_YOUR OBJECTIVE_
As an exercise in exact copying, transcribe the lines below from the one holding "How do I perform: Click" through the last, with both ends included and pictures left out.
--------------------
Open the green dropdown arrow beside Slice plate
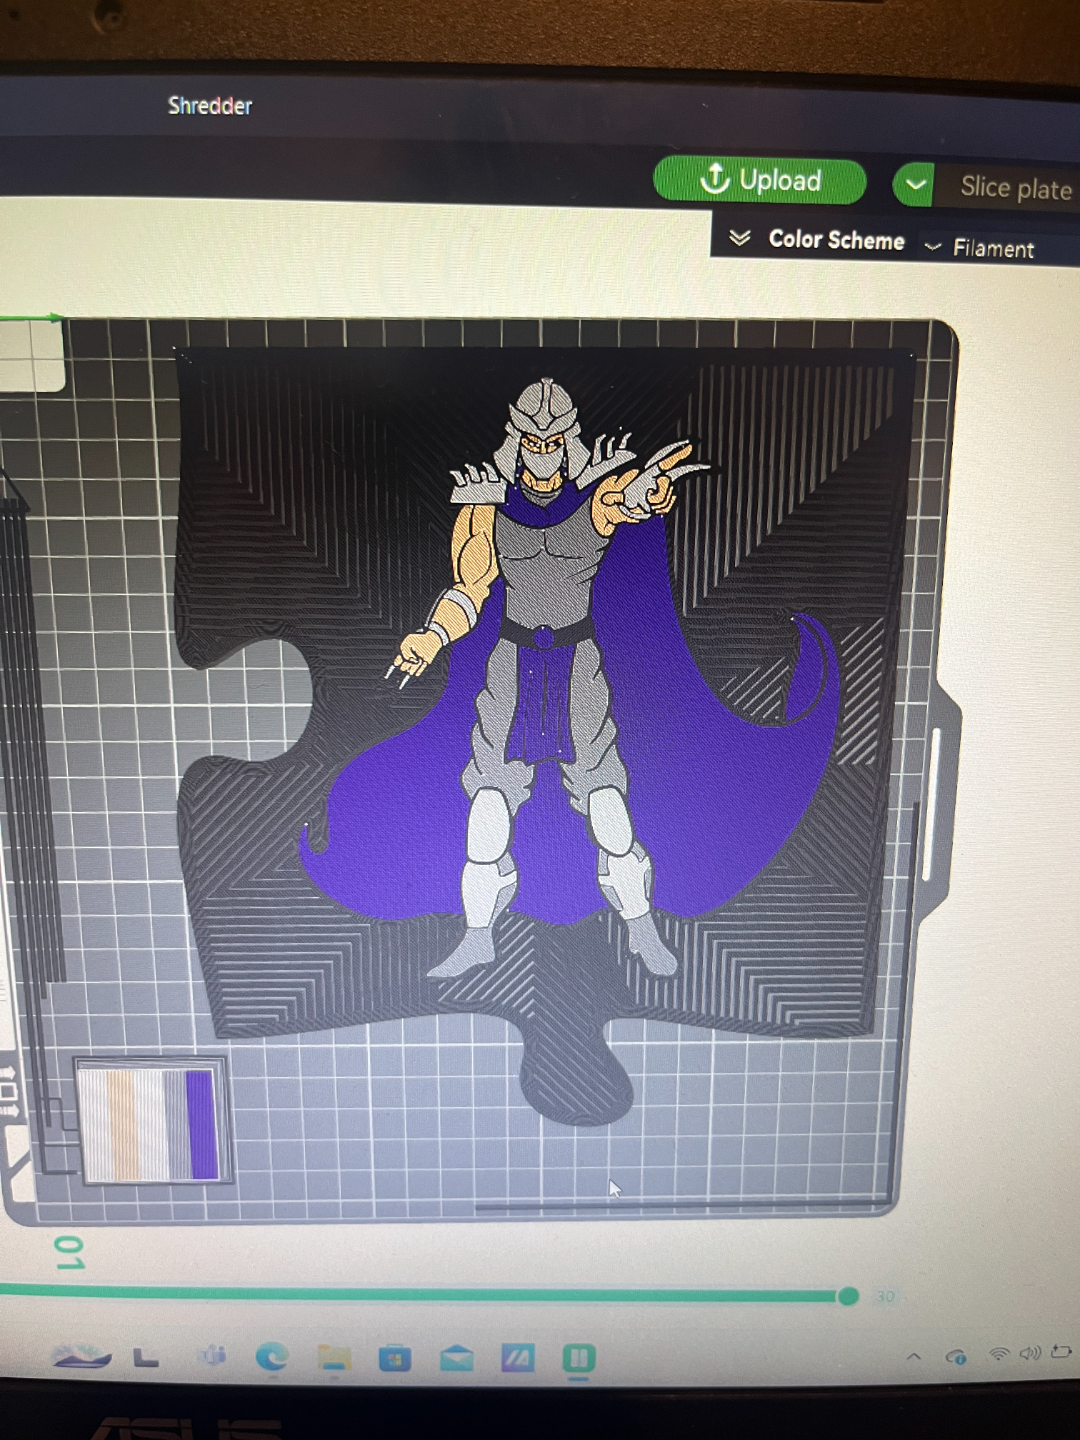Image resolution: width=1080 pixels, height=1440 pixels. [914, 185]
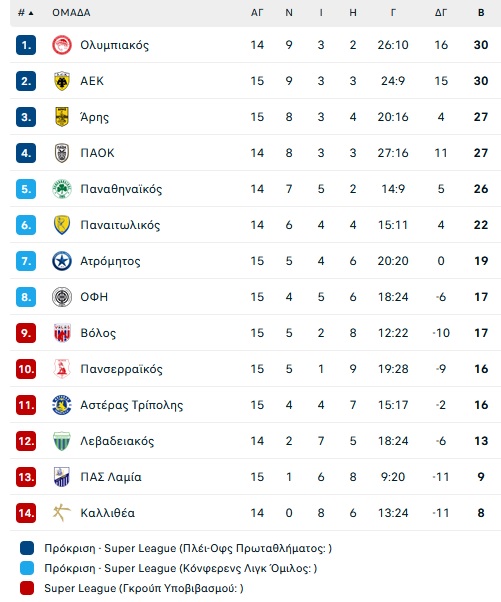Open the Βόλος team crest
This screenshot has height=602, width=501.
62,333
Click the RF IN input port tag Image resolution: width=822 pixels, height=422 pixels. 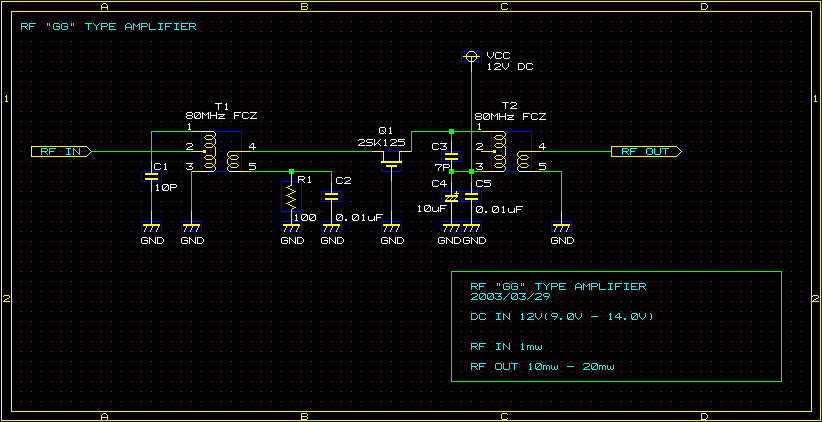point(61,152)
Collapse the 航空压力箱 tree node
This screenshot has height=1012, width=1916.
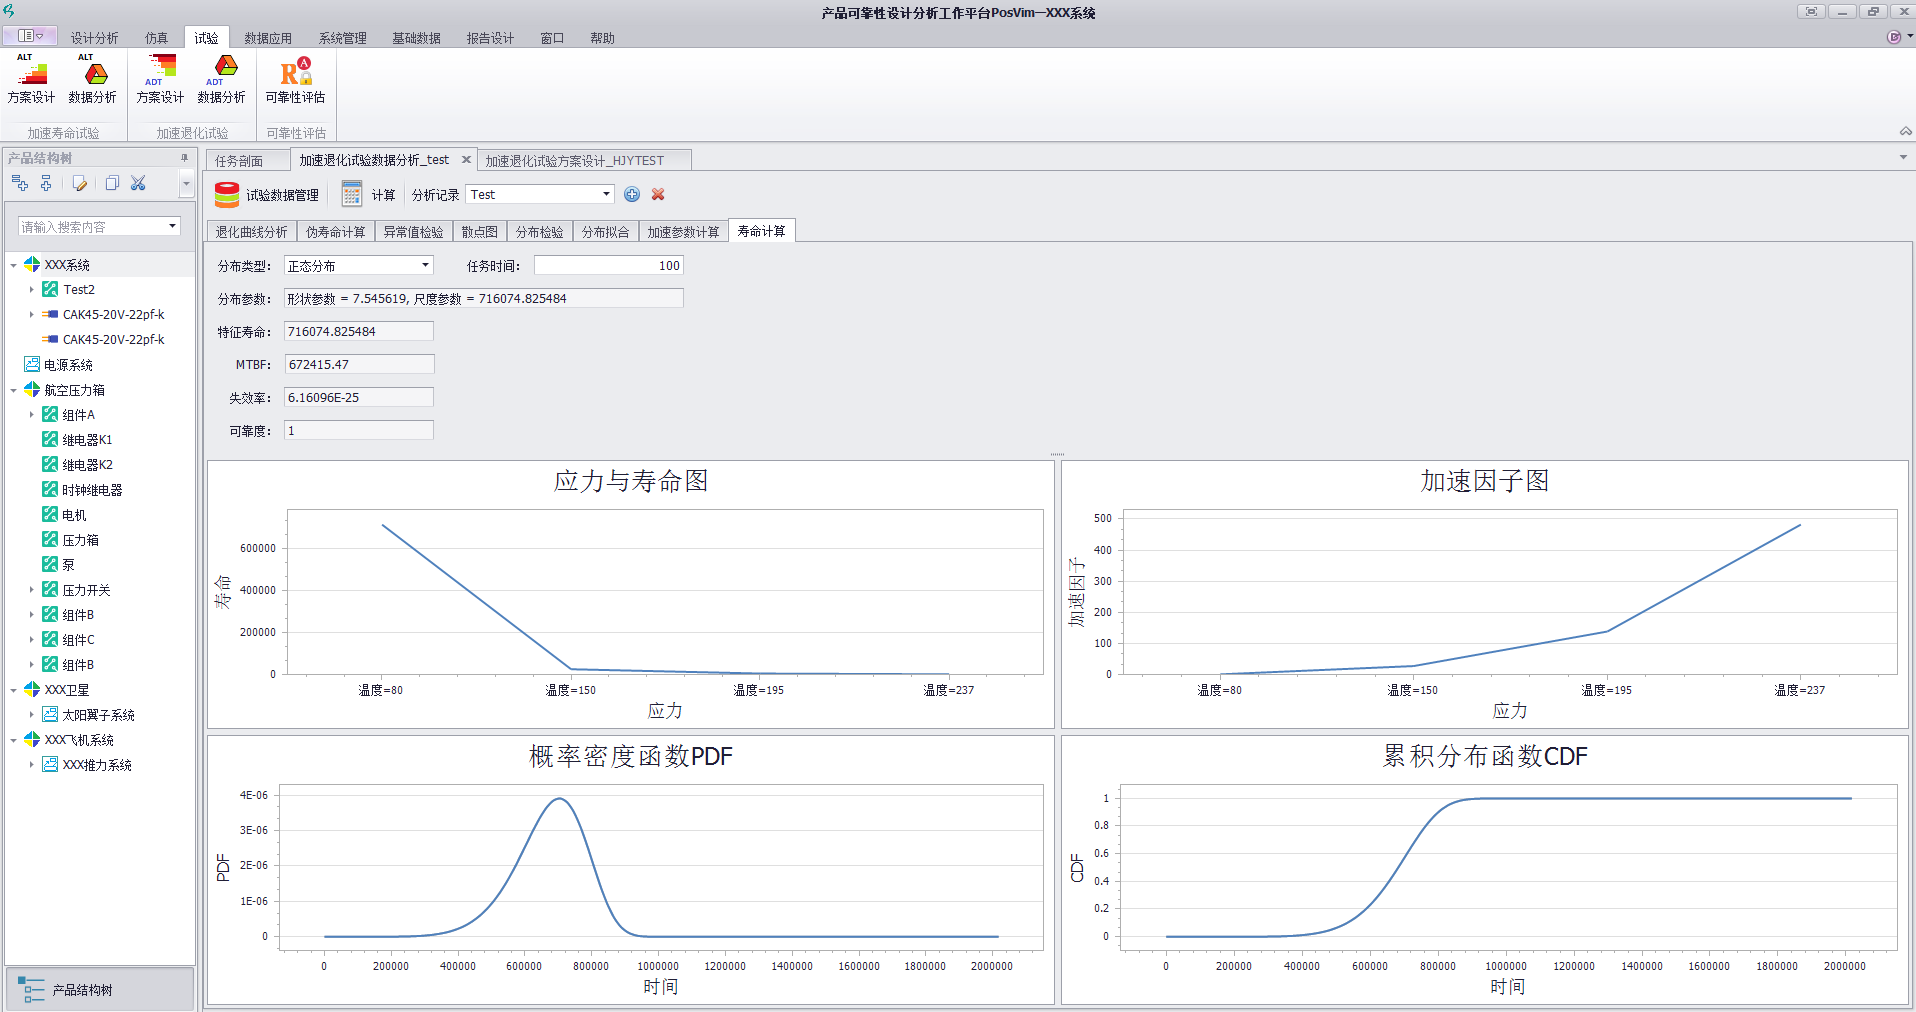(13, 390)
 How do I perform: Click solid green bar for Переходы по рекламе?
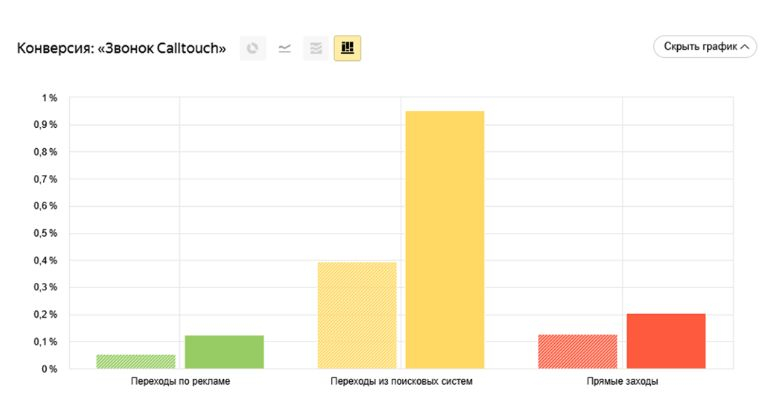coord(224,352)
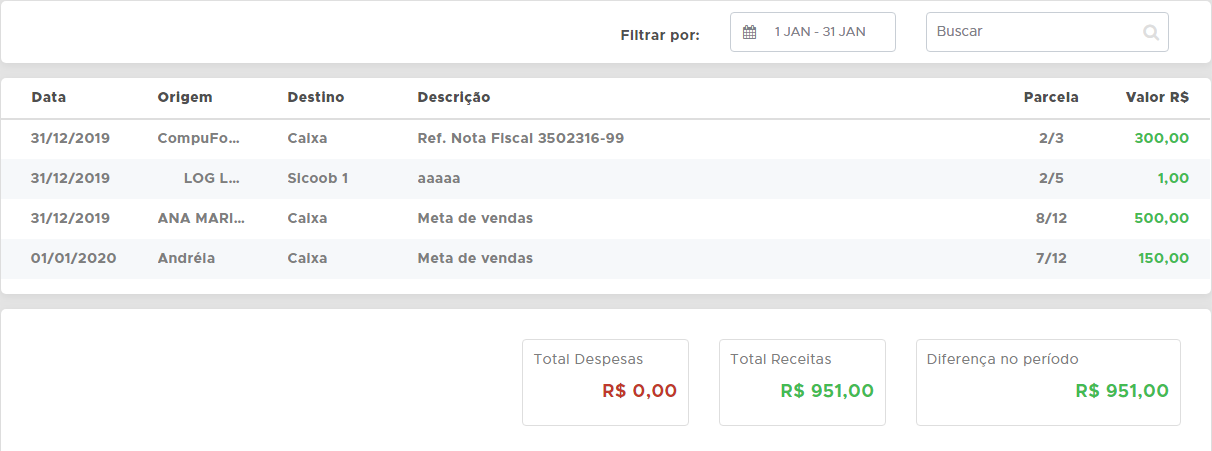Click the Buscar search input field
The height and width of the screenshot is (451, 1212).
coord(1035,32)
--------------------
_ANSWER FOR THE TASK_
 How do I perform: Click solid green bar for Переходы по рекламе?
coord(224,352)
Click the Buscar search input field
The height and width of the screenshot is (451, 1212).
coord(1035,32)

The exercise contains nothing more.